A nadie le gusta la muerte, especialmente si es dolorosa, precoz e inmerecida. A ninguno le gusta. Y, no obstante, todo hombre debe morir. Por tanto, el hombre debería mirar a la muerte con la misma calma con que ve que termina todo lo que tiene vida. Pues bien, Yo fuerzo a mi Humanidad a amar la muerte. No sólo esto. He elegido la vida para poder tener la muerte. Por la Humanidad. Por eso, Yo, en mi condición de Hombre-Dios, adquiero esos méritos que en mi condición de Dios no podía adquirir. Y, con ellos, que son infinitos por la forma como los adquiero, por la Naturaleza divina unida a la humana, por las virtudes de caridad y obediencia con las cuales me he puesto en condiciones de merecerlos, por la fortaleza, la justicia, la templanza, la prudencia, por todas las virtudes que he puesto en mi corazón para hacerlo grato a Dios, mi Padre, Yo tendré un poder infinito no sólo como Dios, sino como Hombre que se inmola por todos, o sea, que alcanza el límite máximo de la caridad. Lo que da el mérito es el sacrificio. Cuanto mayor es el sacrificio, mayor es el mérito. Si es completo el sacrificio, completo es el mérito; si perfecto el sacrificio, perfecto el mérito, y utilizable según la santa voluntad de la víctima, a la que el Padre dice: “¡Sea como tú quieres!”, porque la víctima le ha amado sin medida y ha amado al prójimo sin medida.

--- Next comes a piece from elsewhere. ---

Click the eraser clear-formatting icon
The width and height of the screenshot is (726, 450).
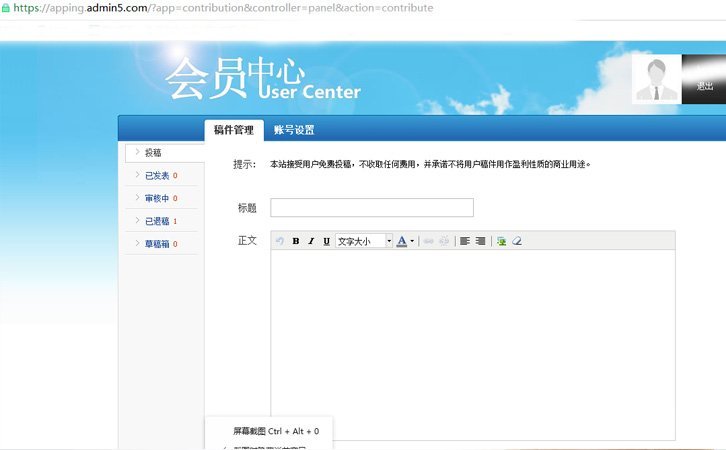click(517, 241)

Y os digo que el más pobre de los hombres puede ser el más rico y beneficiar a un número sin medida de hermanos, si sabe amar hasta el sacrificio. Os digo que, aunque no tuvierais ni una miga de pan ni un vaso de agua ni un vestido roto, podríais hacer un bien siempre. ¿Cómo? Orando y sufriendo por los hermanos. ¿Hacer un bien a quién? A todos. ¿De qué forma? De mil maneras, todas santas, porque si supierais amar sabríais obrar como Dios, y enseñar, perdonar, administrar, y, como el Hombre-Dios, redimir».